## [Exercise goal]
Go through the entries below and copy each line containing the word "computer".

## [The data]
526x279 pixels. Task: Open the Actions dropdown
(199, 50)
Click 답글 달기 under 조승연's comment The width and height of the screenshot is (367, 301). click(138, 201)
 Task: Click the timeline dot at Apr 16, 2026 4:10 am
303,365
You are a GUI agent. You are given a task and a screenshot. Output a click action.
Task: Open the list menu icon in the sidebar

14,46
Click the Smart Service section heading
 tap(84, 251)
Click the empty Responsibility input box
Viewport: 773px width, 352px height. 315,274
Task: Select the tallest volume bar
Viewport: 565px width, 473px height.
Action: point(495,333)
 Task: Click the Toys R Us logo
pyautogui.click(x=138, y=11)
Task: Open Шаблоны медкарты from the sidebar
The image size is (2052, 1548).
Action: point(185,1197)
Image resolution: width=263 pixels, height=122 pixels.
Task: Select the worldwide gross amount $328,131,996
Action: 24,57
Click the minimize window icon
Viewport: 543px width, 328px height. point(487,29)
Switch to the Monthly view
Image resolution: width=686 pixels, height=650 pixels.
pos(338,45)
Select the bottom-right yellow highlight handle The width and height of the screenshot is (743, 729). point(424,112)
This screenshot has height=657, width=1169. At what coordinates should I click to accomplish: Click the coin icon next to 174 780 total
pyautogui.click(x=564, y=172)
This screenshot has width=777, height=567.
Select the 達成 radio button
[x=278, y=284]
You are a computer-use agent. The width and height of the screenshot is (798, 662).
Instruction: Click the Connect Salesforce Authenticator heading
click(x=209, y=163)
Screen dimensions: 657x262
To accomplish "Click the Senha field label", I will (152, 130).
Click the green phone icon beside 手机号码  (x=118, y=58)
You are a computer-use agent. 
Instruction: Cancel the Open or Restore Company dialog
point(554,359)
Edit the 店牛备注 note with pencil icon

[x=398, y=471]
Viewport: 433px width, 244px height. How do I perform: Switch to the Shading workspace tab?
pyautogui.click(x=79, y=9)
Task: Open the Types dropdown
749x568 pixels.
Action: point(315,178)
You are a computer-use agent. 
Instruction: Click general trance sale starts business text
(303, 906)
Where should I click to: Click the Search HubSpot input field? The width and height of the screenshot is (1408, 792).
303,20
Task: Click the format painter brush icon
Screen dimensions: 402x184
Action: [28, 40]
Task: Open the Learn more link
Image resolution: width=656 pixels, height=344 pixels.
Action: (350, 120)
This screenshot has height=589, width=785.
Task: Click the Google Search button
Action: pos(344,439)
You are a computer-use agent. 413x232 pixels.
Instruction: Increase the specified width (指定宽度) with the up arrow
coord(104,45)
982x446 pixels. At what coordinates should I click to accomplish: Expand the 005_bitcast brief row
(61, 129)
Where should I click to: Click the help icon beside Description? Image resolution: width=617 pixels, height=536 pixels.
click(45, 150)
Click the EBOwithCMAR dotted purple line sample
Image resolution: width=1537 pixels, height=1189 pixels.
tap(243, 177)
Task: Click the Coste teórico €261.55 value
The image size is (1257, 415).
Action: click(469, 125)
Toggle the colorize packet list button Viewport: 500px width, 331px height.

## [Response area]
You are a computer-use agent. The width and height of the screenshot is (798, 662).
You are a computer-use agent. 
You are a computer-use agent. 
You are a computer-use agent. 413x232 pixels.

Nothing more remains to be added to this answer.